Weiss goes on to bash Biden for “injecting partisanship” into the investigation and undermining the public’s confidence in the criminal justice system.

“Calling those rulings into question and injecting partisanship into the independent administration of the law undermines the very foundation of what makes America’s justice system fair and equitable,” he writes. “It erodes public confidence in an institution that is essential to preserving the rule of law.”

“Politicians who attack the decisions of career prosecutors as politically motivated when they disagree with the outcome of a case undermine the public’s confidence in our criminal justice system. The President’s statements unfairly impugn the integrity not only of Department of Justice personnel, but all of the public servants making these difficult decisions in good faith,” he added.

The irony, of course, is that these are all things that Democrats, including President Biden, have accused President-elect Donald Trump of doing.

As previously reported, Hunter was charged with firearm offenses and federal tax crime offenses.

Biden for his part previously claimed that the average person is never prosecuted for such allegedly petty offenses.

“Those who were late paying their taxes because of serious addictions, but paid them back subsequently with interest and penalties, are typically given non-criminal resolutions,” he said. “It is clear that Hunter was treated differently.”

Weiss addresses this point in his report, writing that Hunter’s drug abuse doesn’t explain him not paying taxes on all the money he’d earned off of his “last name and connections.”

“As a well-educated lawyer and businessman, Mr. Biden consciously and willfully chose not to pay at least $1.4 million in taxes over a four-year period,” he explains. “From 2016 to 2020, Mr. Biden received more than $7 million in total gross income, including approximately $1.5 million in 2016, $2.3 million in 2017, $2.1 million in 2018, $1 million in 2019 and $188,000 from January through October 15, 2020.”

“Mr. Biden made this money by using his last name and connections to secure lucrative business opportunities, such as a board seat at a Ukrainian industrial conglomerate, Burisma Holdings Limited, and a joint venture with individuals associated with a Chinese energy conglomerate. He negotiated and executed contracts and agreements that paid him millions of dollars for limited work,” he continues.

Weiss adds that Hunter “spent millions of dollars on an extravagant lifestyle rather than paying his tax bills” and that he’d “willfully failed to pay his 2016, 2017, 2018, and 2019 taxes on time, despite having access to funds to pay some or all of these taxes.”

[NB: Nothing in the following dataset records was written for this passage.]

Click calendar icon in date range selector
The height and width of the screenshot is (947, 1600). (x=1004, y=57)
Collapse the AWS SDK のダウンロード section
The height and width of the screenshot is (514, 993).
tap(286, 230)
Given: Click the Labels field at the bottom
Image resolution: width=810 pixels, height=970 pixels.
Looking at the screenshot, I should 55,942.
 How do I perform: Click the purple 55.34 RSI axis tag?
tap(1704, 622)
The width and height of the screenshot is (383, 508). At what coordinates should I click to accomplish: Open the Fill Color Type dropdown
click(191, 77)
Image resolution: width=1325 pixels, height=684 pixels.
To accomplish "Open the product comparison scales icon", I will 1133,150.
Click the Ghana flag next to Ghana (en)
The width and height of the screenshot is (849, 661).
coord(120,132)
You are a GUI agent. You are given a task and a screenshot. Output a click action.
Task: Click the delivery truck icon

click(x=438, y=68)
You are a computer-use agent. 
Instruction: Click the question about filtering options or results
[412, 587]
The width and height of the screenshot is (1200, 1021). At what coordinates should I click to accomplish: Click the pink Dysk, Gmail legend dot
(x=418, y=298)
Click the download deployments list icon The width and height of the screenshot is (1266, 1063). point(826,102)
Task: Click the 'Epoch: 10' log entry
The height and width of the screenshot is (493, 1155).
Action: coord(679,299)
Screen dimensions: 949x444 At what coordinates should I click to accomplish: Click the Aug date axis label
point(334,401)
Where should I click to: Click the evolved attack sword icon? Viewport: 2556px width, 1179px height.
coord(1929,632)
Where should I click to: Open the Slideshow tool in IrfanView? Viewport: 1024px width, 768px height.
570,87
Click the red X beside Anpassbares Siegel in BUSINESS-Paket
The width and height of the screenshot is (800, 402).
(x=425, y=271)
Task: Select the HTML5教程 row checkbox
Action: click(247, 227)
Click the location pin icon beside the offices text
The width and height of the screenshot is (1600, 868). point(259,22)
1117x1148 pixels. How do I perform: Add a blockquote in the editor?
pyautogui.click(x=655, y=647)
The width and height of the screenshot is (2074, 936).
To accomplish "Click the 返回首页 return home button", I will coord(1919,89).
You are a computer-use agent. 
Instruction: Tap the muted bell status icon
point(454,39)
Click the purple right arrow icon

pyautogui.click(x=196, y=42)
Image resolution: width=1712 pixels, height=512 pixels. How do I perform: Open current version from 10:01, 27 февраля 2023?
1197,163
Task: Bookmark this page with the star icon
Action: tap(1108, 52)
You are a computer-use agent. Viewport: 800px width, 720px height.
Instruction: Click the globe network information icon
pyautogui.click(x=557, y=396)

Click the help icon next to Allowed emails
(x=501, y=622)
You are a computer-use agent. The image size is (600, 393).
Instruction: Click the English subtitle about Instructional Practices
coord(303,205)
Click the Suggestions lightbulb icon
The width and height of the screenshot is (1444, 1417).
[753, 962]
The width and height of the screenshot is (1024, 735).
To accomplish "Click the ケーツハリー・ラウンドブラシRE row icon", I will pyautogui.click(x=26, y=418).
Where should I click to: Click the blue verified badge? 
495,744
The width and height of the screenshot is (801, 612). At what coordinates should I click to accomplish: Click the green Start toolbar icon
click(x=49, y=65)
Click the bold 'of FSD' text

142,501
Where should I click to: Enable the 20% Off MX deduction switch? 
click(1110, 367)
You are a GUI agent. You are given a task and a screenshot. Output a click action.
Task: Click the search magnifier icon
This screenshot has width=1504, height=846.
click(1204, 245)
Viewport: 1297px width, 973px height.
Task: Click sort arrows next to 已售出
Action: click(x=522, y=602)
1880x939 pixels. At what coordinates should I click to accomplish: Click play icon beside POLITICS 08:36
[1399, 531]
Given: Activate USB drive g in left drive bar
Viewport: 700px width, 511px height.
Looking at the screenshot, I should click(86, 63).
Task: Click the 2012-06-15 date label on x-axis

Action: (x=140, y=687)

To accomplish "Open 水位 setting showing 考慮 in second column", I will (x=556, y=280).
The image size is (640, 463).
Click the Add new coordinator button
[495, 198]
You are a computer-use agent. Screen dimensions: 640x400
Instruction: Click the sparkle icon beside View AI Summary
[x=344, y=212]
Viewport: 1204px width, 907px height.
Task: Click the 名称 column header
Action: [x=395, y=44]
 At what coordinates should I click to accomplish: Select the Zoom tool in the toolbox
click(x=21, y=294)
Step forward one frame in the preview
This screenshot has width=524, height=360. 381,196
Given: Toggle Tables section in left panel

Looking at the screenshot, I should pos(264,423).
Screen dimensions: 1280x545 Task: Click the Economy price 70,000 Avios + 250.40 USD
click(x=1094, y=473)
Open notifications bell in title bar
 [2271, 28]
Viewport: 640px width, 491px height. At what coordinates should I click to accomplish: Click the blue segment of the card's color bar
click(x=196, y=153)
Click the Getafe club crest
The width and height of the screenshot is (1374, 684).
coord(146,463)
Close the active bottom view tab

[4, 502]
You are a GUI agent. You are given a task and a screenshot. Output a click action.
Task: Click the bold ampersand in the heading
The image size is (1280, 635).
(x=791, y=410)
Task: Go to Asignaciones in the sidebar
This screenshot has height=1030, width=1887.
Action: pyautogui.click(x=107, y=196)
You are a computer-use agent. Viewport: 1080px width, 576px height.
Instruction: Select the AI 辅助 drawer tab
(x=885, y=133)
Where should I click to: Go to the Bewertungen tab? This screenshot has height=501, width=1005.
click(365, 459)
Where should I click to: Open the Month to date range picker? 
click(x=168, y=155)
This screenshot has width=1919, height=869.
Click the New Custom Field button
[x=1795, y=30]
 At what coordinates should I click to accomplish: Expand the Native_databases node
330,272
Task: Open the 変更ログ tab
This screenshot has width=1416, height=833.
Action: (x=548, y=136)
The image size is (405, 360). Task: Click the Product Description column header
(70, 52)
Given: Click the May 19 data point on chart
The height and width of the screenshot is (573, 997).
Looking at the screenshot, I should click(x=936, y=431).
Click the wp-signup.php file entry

“The evidence demonstrated that as Mr. Biden held high-paying positions earning him millions of dollars, he chose to keep funding his extravagant lifestyle instead of paying his taxes,” he continues. “He then chose to lie to his accountants in claiming false business deductions when, in fact, he knew they were personal expenses. He did this on his own, and his tax return preparers relied on him, because, among other reasons, only he understood the true nature of his deductions and he failed to give them records that might have revealed that the deductions were bogus.”